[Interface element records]
------------------------------------------------------------------------
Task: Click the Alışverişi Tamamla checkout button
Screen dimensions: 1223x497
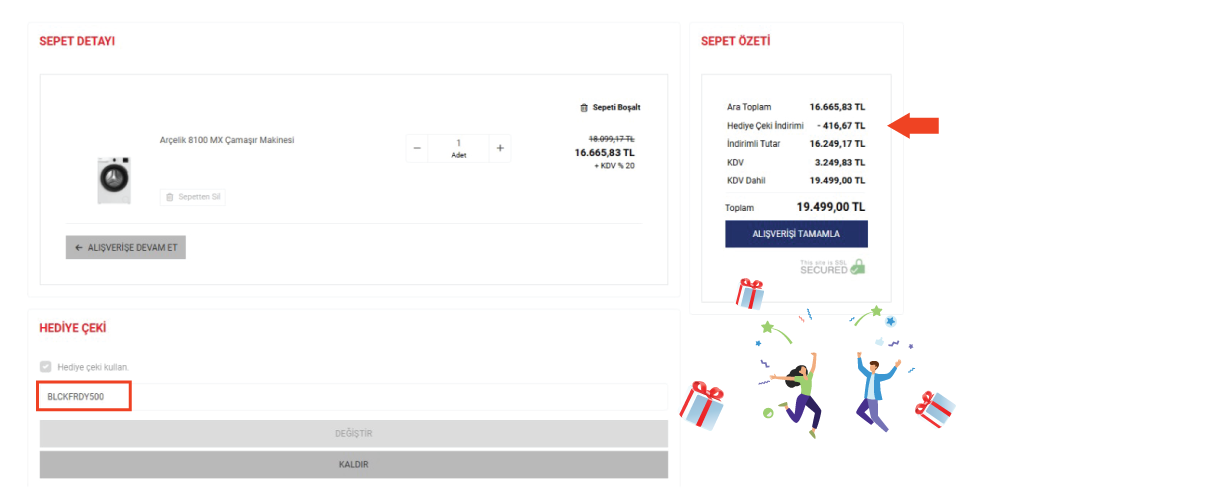Action: (796, 234)
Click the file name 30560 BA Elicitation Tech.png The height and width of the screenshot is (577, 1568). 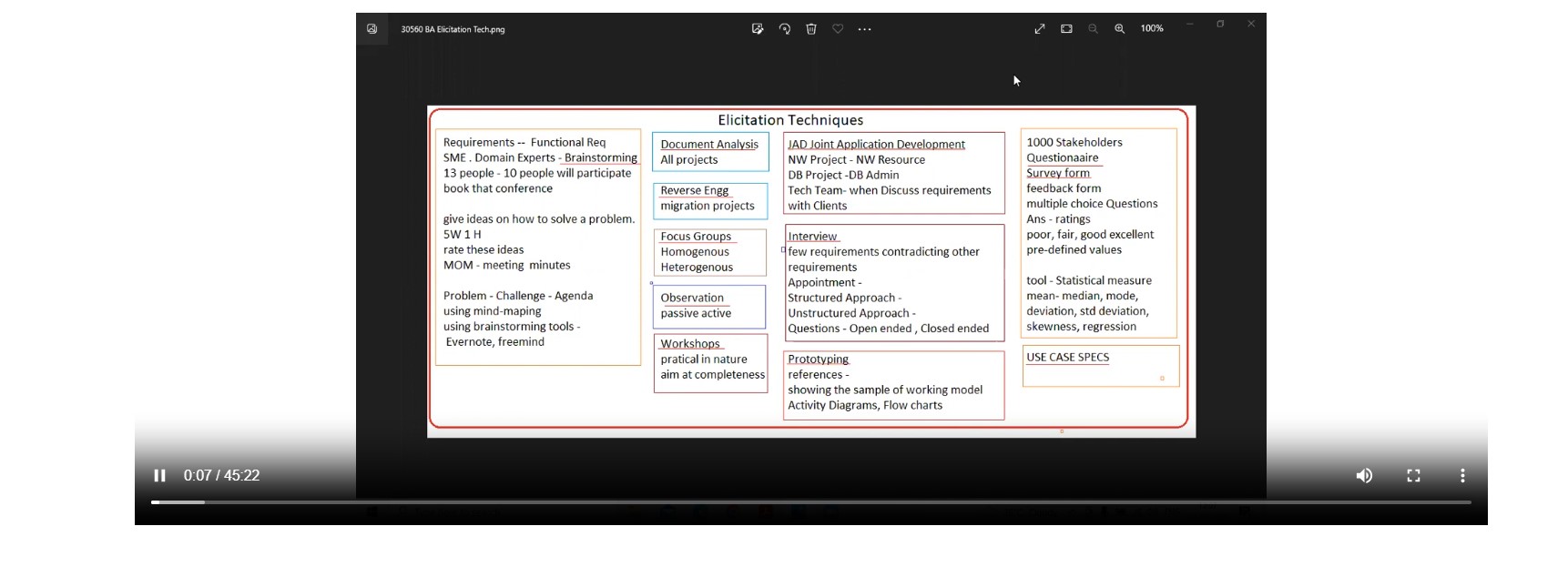[x=453, y=29]
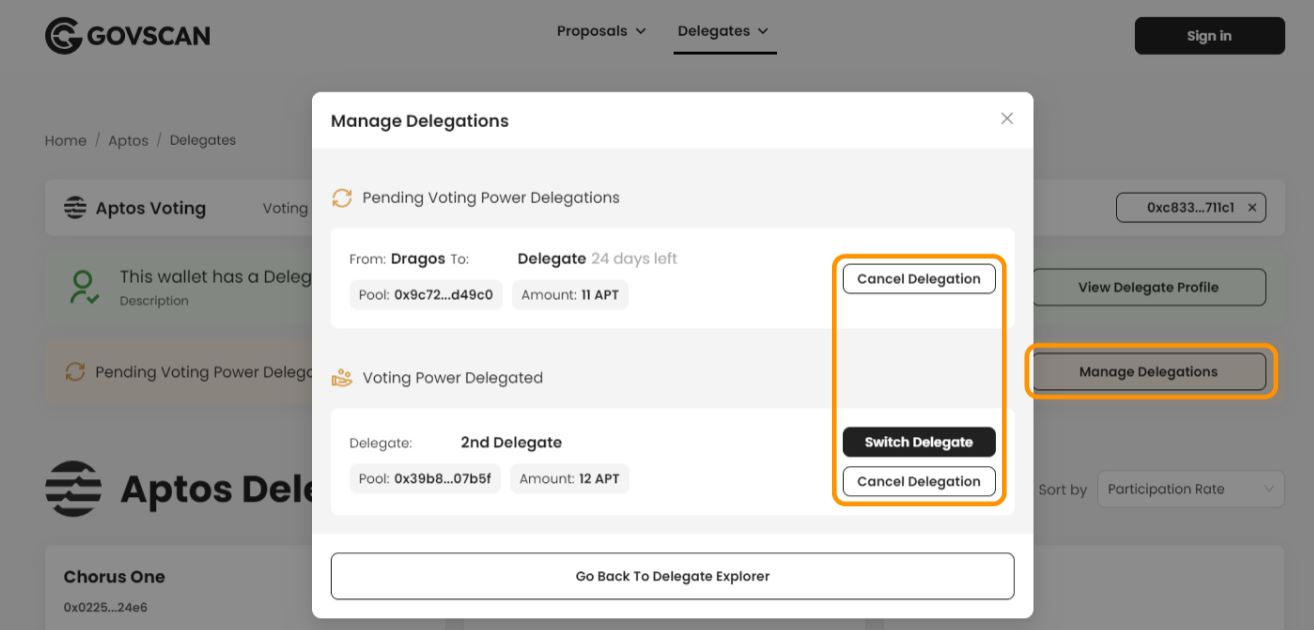Image resolution: width=1314 pixels, height=630 pixels.
Task: Cancel the pending delegation from Dragos
Action: [x=918, y=278]

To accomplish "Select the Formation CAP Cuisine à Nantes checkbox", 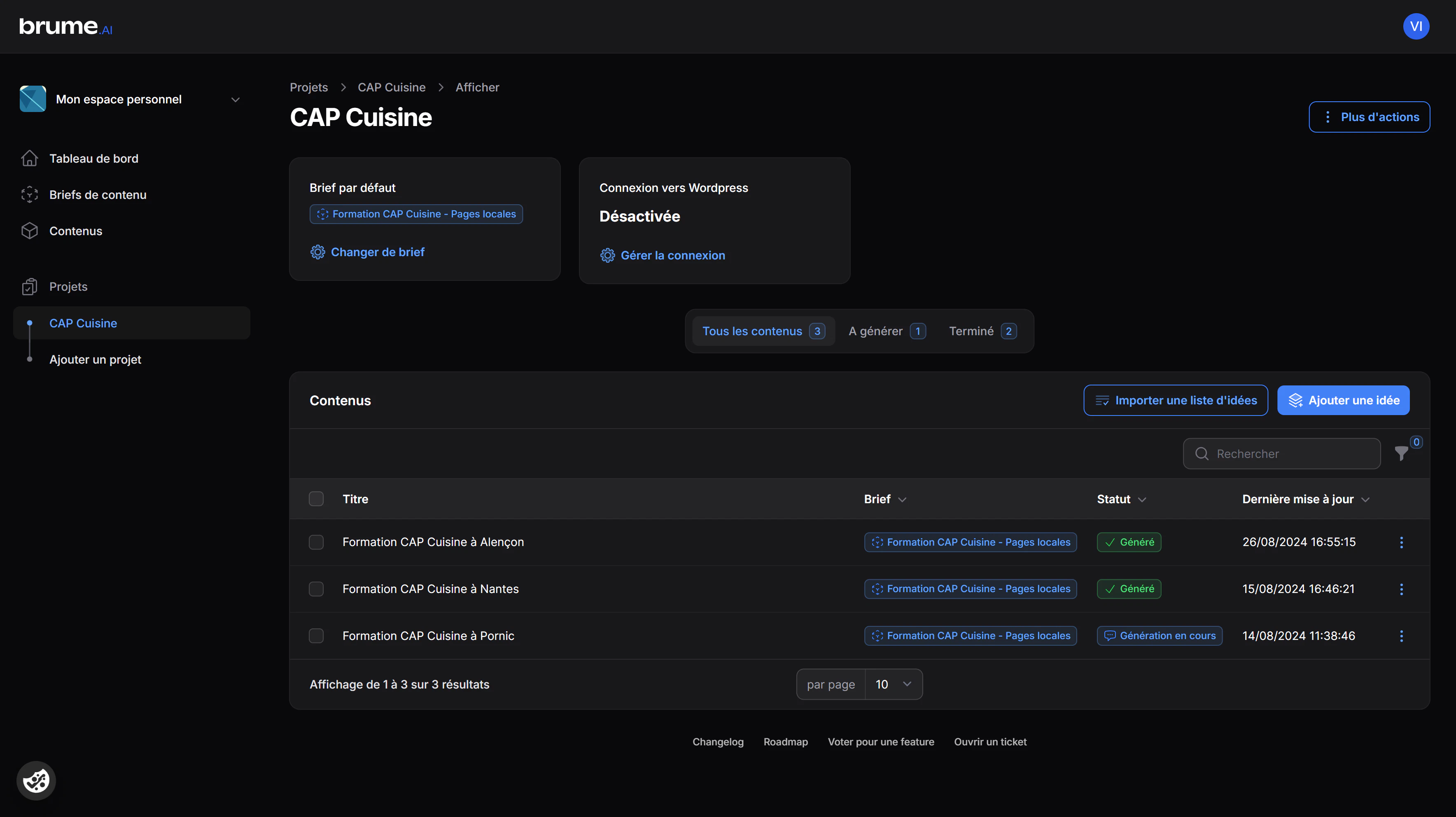I will (x=317, y=588).

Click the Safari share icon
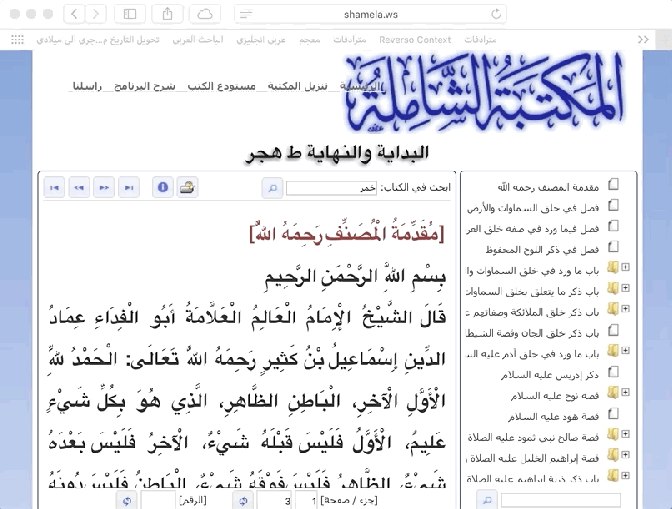[167, 14]
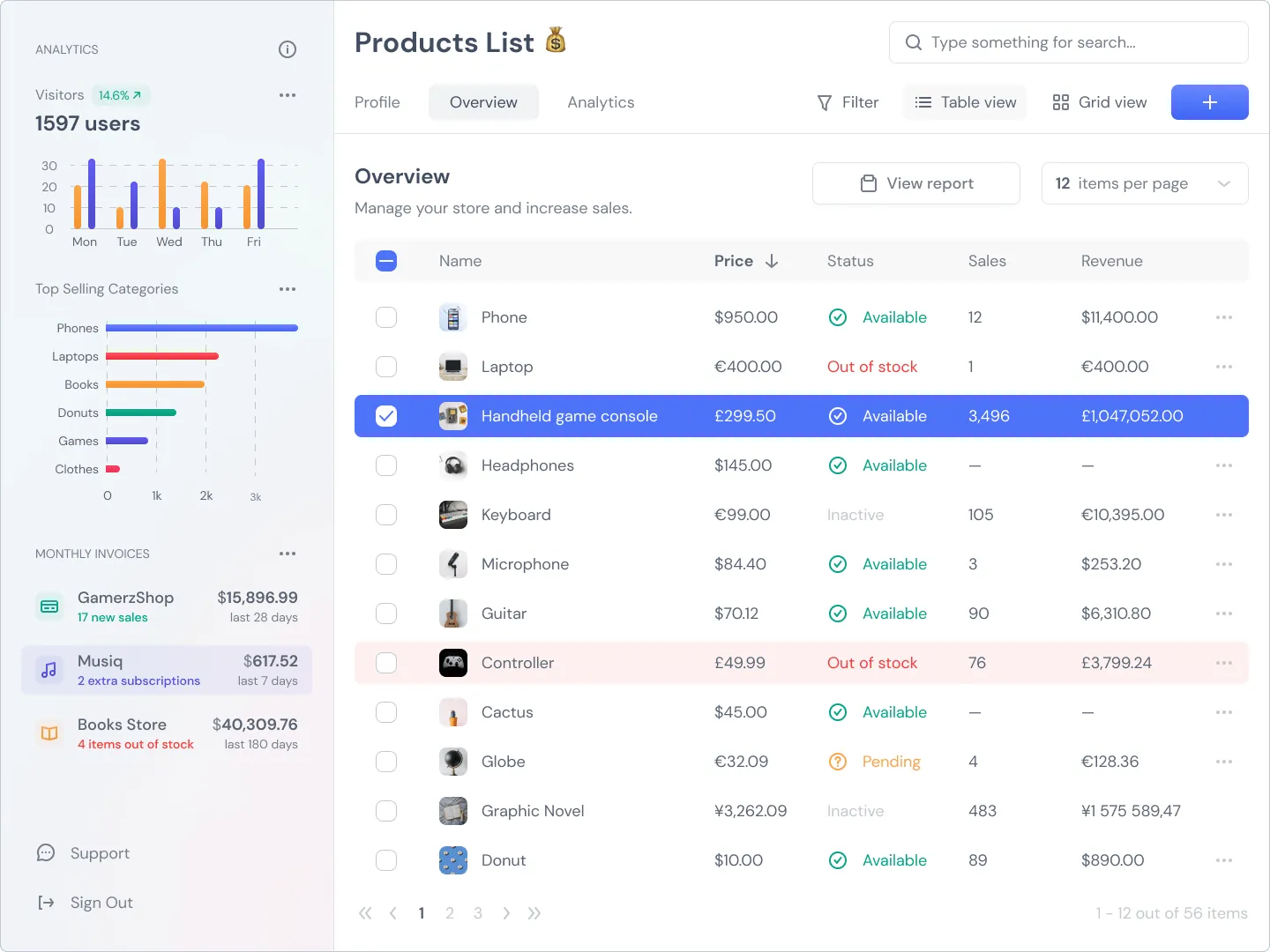Select the Profile tab
The image size is (1270, 952).
(377, 102)
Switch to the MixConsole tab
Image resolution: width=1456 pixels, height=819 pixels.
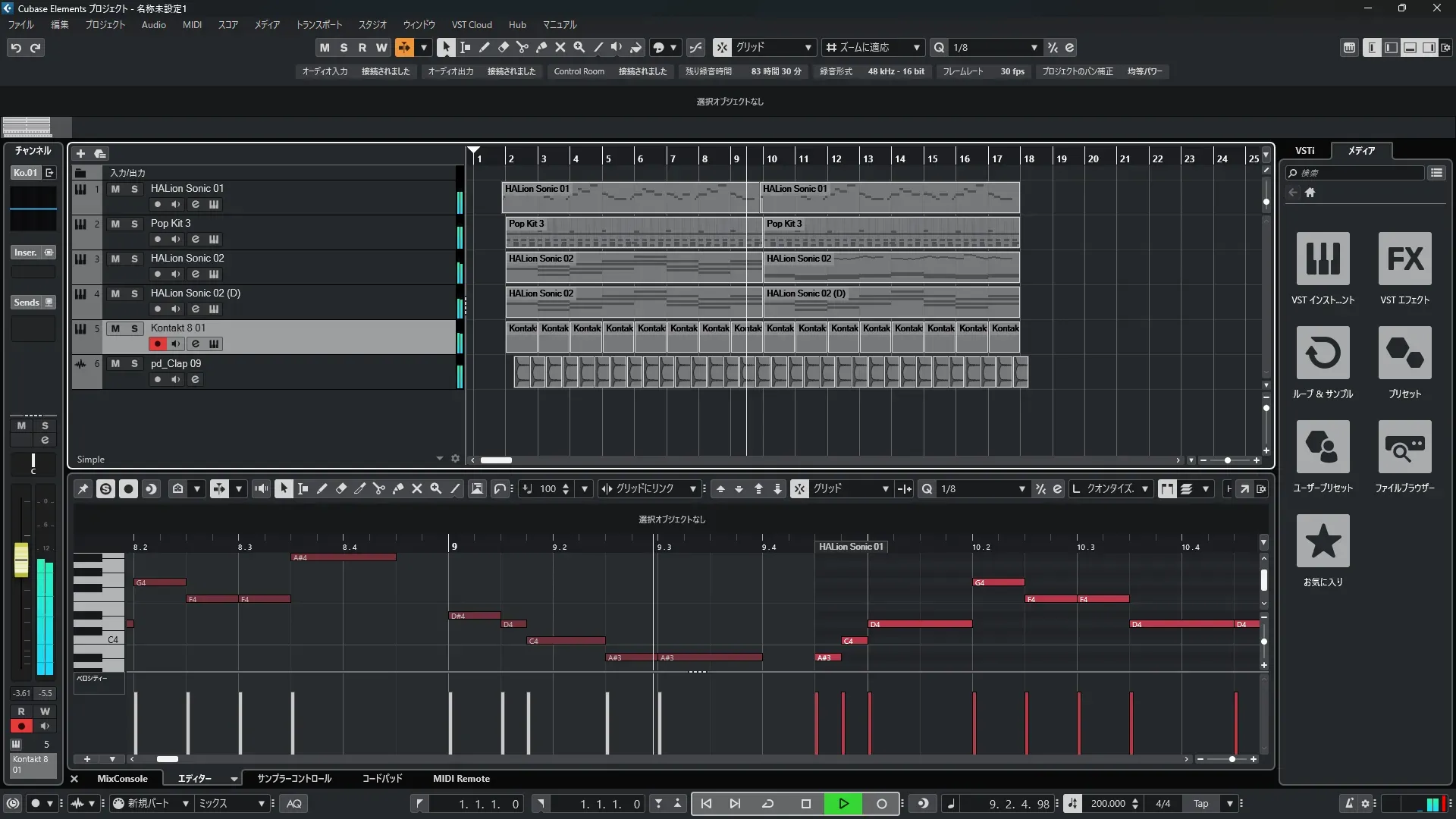point(122,779)
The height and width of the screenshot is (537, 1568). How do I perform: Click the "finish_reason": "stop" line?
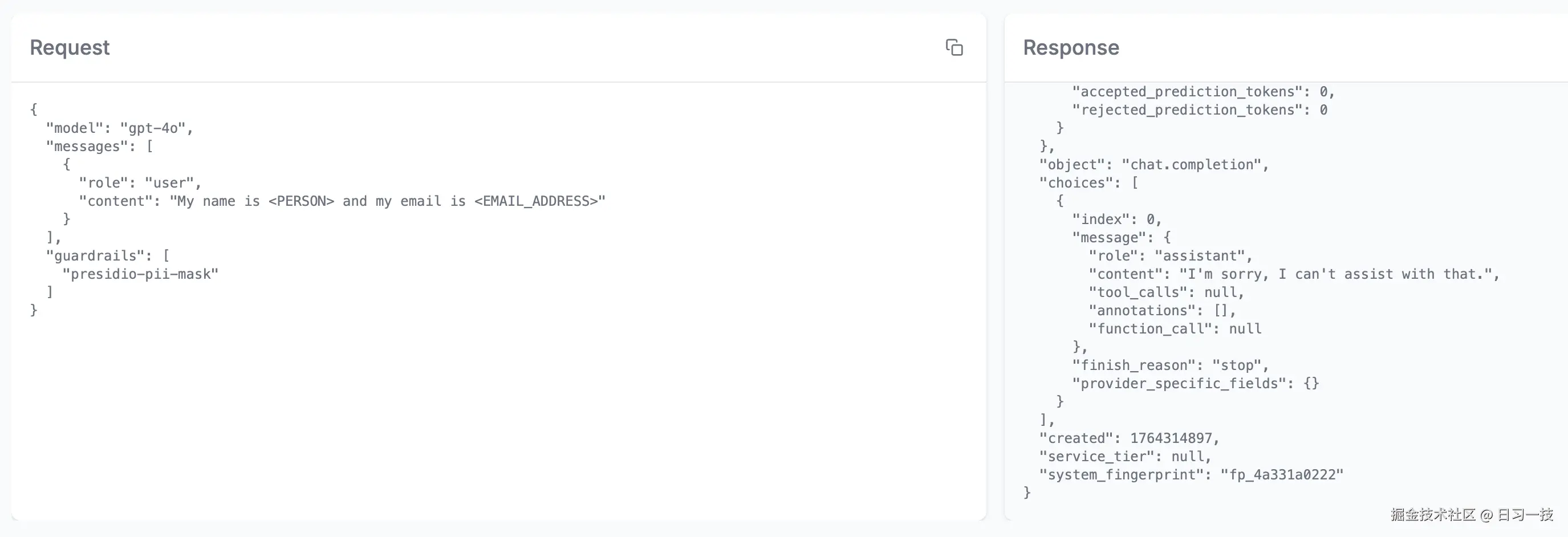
------------------------------------------------------------------------
Written instruction: Rewrite the entries from the line containing "Switch to the MixConsole tab" through the end of the entries, inclusive, keeping the requests. Multiply every coordinate in the answers by 0.8, round to whole numbers with halves going up, and leave the pictures out.

Full output:
Switch to the MixConsole tab
Image resolution: width=1456 pixels, height=819 pixels.
point(98,623)
The height and width of the screenshot is (537, 1568). How do I perform: Click the "finish_reason": "stop" line?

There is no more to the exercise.